We have two data centers running an identical configuration and cluster size to support our Horizon desktops. On 10/30 we lost power to a Cisco UCS Chassis at one of our data centers and 8 of our blades went down with it. There were no indications of spikes in resources, panel/circuit issues, etc.

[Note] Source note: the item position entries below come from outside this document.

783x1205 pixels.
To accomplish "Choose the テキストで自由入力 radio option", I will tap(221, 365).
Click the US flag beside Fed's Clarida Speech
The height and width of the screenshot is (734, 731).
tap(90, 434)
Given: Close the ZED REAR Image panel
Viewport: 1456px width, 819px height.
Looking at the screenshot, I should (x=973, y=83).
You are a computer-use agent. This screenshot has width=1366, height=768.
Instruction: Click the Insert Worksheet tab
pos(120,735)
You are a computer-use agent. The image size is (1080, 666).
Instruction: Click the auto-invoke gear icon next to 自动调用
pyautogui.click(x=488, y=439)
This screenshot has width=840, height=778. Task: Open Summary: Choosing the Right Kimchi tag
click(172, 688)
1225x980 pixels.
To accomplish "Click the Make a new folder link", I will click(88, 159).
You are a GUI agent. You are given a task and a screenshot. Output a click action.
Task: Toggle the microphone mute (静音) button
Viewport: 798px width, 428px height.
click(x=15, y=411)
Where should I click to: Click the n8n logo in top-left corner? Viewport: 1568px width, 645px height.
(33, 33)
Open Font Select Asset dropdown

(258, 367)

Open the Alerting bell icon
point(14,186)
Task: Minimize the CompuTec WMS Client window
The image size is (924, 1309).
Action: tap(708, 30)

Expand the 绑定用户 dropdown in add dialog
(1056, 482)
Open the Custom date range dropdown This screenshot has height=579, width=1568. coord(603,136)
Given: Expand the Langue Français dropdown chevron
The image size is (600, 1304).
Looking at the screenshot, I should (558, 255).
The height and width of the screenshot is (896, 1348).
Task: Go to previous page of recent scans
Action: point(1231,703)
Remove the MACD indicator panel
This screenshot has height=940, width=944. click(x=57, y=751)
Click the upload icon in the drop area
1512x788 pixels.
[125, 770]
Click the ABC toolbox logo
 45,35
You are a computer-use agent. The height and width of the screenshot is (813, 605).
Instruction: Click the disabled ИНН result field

The weird part is that the following day we lost a chassis at the other data center (with 8 M5 blades).
We have been told by Cisco this was due to our ESXi hosts over-consuming resources and triggered a power supply failure. VMware analyzed logs and determined that it was indeed a power supply issue but was not something caused by the hosts.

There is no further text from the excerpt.